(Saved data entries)
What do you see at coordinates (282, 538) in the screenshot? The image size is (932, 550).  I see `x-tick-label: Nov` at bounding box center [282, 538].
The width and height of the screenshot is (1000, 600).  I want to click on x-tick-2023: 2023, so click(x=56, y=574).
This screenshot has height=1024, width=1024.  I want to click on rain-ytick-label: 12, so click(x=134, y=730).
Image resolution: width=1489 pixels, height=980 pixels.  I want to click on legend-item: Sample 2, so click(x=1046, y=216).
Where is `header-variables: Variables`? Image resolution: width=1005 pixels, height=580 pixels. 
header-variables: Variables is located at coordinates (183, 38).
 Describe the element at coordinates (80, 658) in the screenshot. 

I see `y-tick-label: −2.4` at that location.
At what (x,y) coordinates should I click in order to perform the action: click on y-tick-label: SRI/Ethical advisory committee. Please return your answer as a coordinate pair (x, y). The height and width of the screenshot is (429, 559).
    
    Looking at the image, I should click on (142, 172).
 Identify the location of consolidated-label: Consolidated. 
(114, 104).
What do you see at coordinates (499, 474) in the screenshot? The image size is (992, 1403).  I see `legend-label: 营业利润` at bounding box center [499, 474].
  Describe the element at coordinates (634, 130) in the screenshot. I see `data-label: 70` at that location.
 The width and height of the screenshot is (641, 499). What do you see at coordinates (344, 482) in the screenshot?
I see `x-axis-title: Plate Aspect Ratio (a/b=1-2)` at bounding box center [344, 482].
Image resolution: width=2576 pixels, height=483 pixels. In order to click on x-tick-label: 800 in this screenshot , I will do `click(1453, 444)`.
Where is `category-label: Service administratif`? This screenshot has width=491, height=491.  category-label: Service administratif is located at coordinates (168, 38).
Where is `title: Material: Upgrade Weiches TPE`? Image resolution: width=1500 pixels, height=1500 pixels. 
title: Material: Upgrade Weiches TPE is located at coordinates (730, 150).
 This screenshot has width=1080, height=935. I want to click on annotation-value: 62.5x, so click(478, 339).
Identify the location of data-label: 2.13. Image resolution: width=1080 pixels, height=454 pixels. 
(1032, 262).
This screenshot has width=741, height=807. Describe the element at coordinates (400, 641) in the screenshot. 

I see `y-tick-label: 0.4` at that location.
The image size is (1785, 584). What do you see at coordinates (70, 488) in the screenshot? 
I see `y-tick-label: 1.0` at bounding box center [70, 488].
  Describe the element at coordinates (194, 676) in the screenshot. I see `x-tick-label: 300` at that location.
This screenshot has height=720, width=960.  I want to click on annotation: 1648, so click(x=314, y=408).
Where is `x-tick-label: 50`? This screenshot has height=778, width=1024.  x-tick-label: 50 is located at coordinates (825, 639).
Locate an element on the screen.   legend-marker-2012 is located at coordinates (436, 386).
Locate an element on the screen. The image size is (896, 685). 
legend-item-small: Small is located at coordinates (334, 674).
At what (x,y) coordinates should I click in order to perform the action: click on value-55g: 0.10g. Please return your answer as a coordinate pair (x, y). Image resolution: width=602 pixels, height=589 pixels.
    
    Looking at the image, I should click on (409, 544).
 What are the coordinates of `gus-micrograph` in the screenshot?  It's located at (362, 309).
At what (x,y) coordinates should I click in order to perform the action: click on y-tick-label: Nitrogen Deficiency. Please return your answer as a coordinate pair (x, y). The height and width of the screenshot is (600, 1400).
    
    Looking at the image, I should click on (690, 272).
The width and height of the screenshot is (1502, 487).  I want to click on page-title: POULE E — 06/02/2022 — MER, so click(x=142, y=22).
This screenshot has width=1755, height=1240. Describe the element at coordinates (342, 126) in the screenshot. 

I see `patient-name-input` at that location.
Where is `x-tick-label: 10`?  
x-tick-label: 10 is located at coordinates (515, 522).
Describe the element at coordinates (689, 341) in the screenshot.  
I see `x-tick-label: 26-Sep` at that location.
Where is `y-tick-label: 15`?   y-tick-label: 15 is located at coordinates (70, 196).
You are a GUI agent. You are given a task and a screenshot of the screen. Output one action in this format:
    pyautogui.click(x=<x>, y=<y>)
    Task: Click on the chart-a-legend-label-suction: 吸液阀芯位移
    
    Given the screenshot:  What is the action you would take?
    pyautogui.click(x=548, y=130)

» **Exercise requirements**: How many lines of the data above contain the string "Variables"? Give only the number.

» **Exercise result**: 2